La Puente’s own, Kid Congo Powers is one of punk rock’s most venerated and legendary guitarists. With stints in the Cramps, the Gun Club, and Nick Cave’s Bad Seeds, some of rock and roll’s most important and influential bands, Kid Congo not only infused their sound into his but he infused his sound, personality, and energy into those bands. With Echo Park being garage rock’s ultimate So-Cal hub and stomping ground, where bands like the Cramps and Gun Club still influence the music, attitude and fashion, Kid Congo Powers gracing the stage at the Echo is like a patron saint blessing a church, this church though, is the church of Southern California punk.
Perhaps the most understated part of Kid Congo’s career is his solo work with the Pink Monkey Birds and their albums on In The Red Records. In fact, during this performance the work off those albums stood out and felt more riveting than Cramps or Gun Club songs he played. For this performance in particular, Kid Congo was celebrating 10 years of the album Dracula Boots, an album which encapsulates the themes of his music, whether it be humor, B-movie shlock, or glitzy garage punk fashion.
After a long wait in line while the fire marshall inspected the entire venue, pushing back the show at least an hour, Jail Weddings began what would become the “hottest show on a Tuesday night”. This band of ensemble players, harmonizing beauties, and a rock and roll outlaw of a singer, Gabriel Hart, put on a set that was so raucous and unchained, it made us forget we were ever anxiously waiting previously in the night. It was a performance that split the night and started a new chapter all about celebration. Singer Gabriel Hart truly captures the essence of rock and roll when he plays, bouncing between guitar and saxophone, jumping into the crowd and going wild, this is an artist that makes any evening feel lawless.
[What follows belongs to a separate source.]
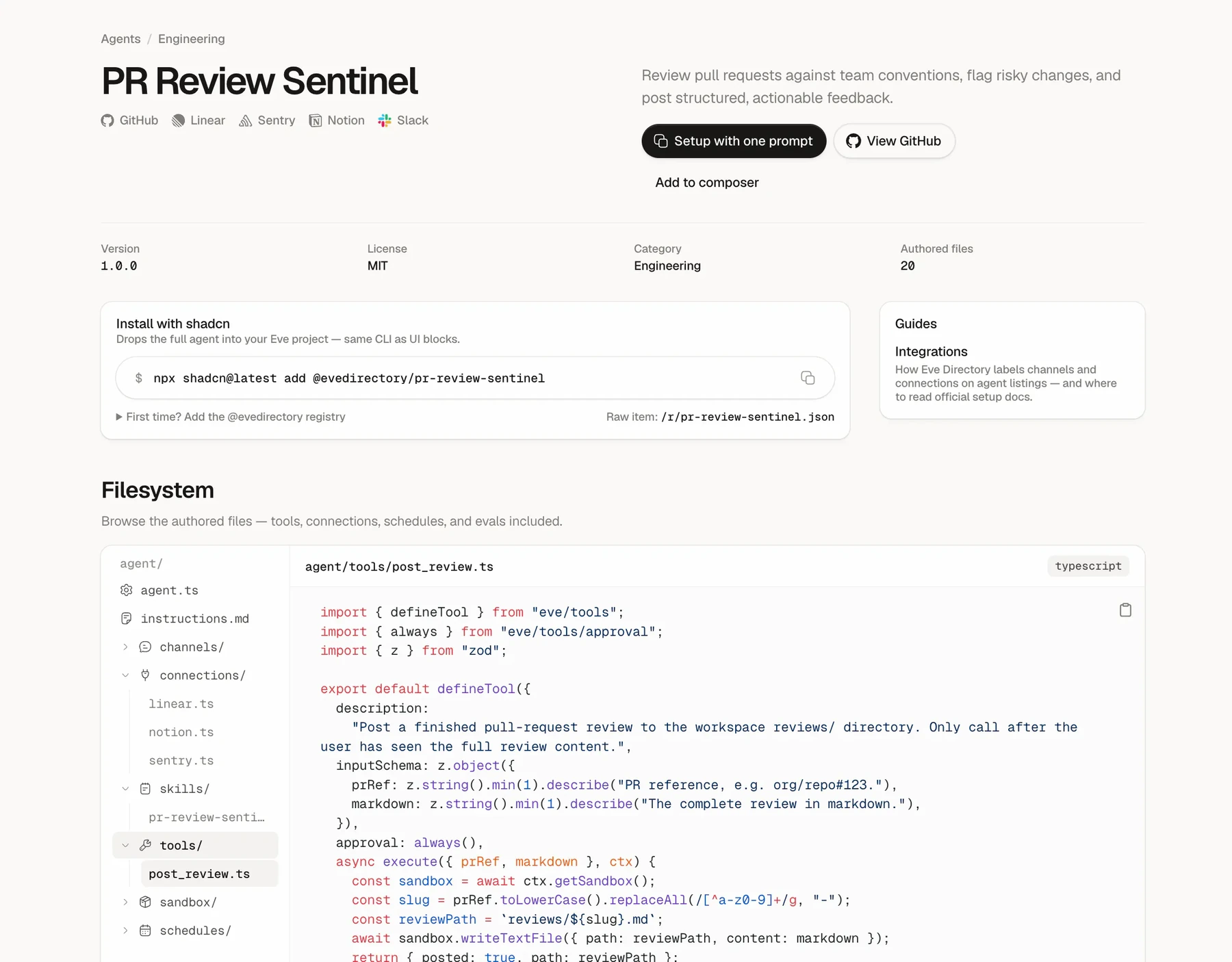Click the Sentry integration icon
The height and width of the screenshot is (962, 1232).
pos(245,120)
Like Jail Weddings, there was something almost religious about the set Slim Cessna’s Auto Club put on. It was almost an exorcism where the band would pull out all the demons from the audience then cut off their heads like shovels to a snake. The singers were just so riveting and passionate, pushing themselves to every edge of their talent to put on the best show possible. Coming from Denver, Colorado, this is a band that doesn’t play a sound all to familiar but wins you over completely simply with how powerful their performance is. Something about them is totally fresh and new and can’t be compared to anything that came before them. They play this sort of acid country, with dueling vocals and psych rock moments of peaking, climactic noise all the while keeping this country rhythm. Beneath the sound is this old American feel that they twist into something new, fun, and monstrous.
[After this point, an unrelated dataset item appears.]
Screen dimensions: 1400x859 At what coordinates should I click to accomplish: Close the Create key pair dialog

Here’s a tip for bands and promoters, often times what makes a show memorable is placing a non-musical act right before the final set. Poetry, with the poet, has had a long history of playing well with punk rock music, take Steven Jesse Bernstein with Big Black as an example. In the case of Kid Congo, he had the hilarious, deprecating, dry, and genius John Tottenham speak about love, failed relationships, existential dread, being forgotten, and masturbation, the kinds of everyday problems that I’m sure keep plenty of Echo Park up at night. I’ve seen a good amount of poetry live and to be honest, I’ve found every single one incredibly boring and not the least bit edgy with the exception of this guy. John Tottenham restored my hope in poetry.
Kid Congo & The Pink Monkey Birds played one of the most wild punk sets I’ve ever seen with the guitars absolutely shredding in that perfectly sloppy and rough at the edges kind of way. This was the root of punk rock expression on stage and so, people couldn’t help but dance and get invigorated by the music even though it went on late on a weeknight. Part of what made the set so awesome was Kid Congo’s unique sense of humor which he injects into all his work with songs like “Black Santa”, to which Kid Congo closed by saying “Black Santa Christmas every day of the year”, or “Pumpkin Pie” a song about how Kid Congo hates Thanksgiving with the exception of this one desert delicacy. Part of me came to hear Gun Club and Cramps songs but his solo work was so good that had he not played any, I wouldn’t have minded. The set went long into the night and even though we were tired, we stuck around for a four song encore which featured “Sex Beat”. I got everything I wanted and more from this Kid Congo show because what I got was the closest link to what Southern California punk rock was truly meant to be.